[Provided data Boundary: Start]

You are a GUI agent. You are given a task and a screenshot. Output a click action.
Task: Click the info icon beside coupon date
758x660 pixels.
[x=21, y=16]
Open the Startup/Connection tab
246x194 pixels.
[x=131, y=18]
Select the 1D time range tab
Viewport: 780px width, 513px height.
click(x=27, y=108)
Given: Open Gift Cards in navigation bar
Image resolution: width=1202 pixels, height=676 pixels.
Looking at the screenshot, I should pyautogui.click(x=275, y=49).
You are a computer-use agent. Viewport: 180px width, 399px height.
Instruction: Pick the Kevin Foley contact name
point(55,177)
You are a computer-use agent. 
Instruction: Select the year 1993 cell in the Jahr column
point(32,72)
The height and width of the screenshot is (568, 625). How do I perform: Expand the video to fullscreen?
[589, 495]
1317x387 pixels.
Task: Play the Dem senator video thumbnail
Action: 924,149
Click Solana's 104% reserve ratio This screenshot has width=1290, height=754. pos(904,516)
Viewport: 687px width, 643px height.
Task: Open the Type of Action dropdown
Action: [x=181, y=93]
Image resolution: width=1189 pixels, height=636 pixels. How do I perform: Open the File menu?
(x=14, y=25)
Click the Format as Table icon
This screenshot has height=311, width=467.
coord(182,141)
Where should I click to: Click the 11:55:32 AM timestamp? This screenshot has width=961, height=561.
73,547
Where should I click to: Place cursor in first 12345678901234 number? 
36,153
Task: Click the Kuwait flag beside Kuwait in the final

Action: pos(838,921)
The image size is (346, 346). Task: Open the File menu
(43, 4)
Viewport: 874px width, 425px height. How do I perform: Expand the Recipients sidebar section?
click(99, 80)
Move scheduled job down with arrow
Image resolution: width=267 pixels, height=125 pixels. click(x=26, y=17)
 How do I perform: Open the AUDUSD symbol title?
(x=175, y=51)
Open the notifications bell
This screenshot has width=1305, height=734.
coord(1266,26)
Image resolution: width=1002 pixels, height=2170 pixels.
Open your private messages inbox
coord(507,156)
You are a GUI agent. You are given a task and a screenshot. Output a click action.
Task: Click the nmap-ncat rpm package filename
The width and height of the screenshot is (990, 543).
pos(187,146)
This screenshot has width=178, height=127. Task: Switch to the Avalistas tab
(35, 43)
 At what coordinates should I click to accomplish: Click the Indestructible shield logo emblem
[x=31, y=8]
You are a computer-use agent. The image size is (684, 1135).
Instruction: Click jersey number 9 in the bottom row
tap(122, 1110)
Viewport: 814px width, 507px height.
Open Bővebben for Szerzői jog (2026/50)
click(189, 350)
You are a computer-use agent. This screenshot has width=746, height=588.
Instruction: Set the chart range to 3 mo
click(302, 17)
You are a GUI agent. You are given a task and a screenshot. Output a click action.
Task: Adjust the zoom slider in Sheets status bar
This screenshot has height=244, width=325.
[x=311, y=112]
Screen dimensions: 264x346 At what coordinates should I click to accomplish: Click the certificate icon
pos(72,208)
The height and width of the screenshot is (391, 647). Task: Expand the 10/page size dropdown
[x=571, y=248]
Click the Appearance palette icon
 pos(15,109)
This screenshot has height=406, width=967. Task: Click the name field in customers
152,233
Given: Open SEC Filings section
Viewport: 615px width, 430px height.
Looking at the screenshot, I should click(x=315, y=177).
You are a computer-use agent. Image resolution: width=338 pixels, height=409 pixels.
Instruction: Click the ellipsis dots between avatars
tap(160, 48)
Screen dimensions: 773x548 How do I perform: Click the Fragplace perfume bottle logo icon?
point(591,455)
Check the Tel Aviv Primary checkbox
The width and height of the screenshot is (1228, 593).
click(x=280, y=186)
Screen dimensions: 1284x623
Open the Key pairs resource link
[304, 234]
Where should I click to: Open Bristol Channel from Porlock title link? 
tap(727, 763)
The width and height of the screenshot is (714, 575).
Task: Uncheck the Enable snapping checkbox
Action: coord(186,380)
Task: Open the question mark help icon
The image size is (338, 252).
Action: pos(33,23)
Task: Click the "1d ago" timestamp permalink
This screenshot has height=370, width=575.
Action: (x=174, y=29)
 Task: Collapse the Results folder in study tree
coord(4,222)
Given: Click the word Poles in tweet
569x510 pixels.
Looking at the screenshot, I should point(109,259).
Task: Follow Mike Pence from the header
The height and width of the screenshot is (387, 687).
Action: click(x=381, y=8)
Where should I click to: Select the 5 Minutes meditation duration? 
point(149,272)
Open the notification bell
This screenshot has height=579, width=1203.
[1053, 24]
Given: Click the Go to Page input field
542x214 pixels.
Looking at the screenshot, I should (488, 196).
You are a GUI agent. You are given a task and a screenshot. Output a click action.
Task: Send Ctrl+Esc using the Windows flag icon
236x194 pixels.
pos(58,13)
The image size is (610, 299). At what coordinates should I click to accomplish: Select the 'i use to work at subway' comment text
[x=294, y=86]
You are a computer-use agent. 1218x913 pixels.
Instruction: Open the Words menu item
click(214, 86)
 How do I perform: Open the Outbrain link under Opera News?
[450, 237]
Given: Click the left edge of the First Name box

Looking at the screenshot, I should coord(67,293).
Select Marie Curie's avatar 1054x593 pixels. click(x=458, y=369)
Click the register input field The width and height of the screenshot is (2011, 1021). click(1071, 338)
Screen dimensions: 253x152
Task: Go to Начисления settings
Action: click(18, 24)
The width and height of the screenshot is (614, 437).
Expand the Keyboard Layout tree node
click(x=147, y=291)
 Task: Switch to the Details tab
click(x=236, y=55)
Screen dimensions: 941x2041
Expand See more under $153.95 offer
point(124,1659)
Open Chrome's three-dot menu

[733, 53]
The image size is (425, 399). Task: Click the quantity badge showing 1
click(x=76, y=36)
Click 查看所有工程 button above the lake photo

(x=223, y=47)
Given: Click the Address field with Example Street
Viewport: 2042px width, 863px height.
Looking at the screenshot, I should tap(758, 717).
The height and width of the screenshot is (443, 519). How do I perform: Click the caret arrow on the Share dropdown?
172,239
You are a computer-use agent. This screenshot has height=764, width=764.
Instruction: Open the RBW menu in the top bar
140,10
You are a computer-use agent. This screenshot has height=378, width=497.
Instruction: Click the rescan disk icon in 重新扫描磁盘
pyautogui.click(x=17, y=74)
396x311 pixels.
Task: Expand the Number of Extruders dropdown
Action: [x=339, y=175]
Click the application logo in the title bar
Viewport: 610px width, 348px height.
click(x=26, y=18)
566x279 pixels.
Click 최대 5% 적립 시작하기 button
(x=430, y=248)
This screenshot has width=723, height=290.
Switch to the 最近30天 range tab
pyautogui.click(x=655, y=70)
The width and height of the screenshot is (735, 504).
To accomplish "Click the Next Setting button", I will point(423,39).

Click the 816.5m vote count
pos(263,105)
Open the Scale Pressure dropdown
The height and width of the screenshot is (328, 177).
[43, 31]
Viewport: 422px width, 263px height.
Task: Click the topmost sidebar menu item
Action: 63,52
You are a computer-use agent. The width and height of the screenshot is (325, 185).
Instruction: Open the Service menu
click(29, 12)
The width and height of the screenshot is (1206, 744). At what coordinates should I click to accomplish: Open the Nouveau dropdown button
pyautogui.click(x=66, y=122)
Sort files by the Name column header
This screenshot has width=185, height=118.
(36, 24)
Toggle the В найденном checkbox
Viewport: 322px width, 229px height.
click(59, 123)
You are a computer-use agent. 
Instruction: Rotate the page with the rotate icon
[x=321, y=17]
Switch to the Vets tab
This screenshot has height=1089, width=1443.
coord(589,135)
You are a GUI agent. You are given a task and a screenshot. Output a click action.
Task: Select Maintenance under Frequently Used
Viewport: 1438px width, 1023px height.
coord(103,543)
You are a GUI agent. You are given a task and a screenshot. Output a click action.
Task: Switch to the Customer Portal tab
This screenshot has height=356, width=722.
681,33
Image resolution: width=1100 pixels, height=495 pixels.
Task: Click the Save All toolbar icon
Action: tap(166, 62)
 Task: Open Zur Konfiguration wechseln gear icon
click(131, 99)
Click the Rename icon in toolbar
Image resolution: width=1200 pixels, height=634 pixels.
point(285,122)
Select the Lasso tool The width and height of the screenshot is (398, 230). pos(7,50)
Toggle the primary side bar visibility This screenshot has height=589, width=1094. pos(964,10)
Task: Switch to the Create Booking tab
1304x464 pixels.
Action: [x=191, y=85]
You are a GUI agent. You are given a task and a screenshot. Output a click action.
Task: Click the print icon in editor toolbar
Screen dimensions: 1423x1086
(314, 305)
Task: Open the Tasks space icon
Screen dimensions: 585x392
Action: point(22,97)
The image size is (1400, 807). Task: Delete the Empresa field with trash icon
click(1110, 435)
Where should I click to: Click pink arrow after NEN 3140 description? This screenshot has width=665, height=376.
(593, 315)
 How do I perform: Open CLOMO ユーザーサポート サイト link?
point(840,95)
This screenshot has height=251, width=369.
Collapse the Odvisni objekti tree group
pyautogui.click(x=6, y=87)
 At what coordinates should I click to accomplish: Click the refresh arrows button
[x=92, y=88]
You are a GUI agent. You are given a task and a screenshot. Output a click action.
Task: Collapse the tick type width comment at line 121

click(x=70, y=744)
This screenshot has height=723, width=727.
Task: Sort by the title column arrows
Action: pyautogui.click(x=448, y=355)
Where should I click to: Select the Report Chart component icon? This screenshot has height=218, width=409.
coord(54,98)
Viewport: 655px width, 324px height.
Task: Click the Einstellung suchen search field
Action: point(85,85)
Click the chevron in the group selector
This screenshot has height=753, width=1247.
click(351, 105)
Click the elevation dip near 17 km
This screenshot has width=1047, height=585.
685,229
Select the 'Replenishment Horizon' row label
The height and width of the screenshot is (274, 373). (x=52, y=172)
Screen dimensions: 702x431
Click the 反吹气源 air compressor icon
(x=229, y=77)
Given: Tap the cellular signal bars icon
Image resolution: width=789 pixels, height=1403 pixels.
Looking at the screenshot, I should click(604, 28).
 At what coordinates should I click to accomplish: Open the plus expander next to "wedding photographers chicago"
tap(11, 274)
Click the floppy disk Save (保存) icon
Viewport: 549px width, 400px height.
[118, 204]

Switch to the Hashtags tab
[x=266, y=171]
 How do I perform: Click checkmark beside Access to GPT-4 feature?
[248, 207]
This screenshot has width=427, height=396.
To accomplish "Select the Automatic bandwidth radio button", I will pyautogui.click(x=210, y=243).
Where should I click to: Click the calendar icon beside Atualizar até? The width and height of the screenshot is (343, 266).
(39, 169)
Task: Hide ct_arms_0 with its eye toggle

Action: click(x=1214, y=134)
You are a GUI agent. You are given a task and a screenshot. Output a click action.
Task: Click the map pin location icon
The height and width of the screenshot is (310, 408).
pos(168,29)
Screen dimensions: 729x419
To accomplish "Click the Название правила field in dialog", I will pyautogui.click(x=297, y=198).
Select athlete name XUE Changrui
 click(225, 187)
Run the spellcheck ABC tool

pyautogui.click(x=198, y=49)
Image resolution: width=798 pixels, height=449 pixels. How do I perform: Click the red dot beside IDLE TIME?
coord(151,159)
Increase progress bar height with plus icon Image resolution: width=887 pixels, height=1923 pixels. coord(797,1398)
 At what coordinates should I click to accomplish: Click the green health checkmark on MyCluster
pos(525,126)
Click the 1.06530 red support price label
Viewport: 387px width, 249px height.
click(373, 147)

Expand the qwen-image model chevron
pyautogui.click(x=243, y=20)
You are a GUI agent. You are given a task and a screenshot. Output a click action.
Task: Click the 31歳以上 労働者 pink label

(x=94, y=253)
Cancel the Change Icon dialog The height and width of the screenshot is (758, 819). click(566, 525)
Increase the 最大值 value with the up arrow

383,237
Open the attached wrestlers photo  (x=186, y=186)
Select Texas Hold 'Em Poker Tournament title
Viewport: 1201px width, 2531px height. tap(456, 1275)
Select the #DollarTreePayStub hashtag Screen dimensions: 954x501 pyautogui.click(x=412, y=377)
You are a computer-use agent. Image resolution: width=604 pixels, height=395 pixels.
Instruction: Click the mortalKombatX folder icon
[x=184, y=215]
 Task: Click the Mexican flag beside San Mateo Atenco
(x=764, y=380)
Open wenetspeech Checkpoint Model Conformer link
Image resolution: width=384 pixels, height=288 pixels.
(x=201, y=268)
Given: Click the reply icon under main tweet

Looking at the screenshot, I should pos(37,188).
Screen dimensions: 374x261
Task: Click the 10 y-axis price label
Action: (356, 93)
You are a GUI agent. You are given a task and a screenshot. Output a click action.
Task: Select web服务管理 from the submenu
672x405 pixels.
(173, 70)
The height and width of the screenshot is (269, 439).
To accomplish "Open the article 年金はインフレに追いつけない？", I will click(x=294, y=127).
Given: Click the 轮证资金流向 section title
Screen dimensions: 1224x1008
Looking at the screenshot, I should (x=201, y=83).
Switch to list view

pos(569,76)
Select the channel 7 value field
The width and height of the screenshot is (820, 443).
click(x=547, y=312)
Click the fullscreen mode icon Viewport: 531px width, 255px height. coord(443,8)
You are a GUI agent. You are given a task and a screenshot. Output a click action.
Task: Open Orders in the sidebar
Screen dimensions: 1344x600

[Provided data Boundary: End]

**Instructions to follow**
Each line of the material that has the word "will" belongs in the answer.

**Answer space**
To accomplish "Click the Next Setting button", I will point(423,39).
To accomplish "Select the Automatic bandwidth radio button", I will pyautogui.click(x=210, y=243).
To accomplish "Click the Название правила field in dialog", I will pyautogui.click(x=297, y=198).
To accomplish "Open the article 年金はインフレに追いつけない？", I will click(x=294, y=127).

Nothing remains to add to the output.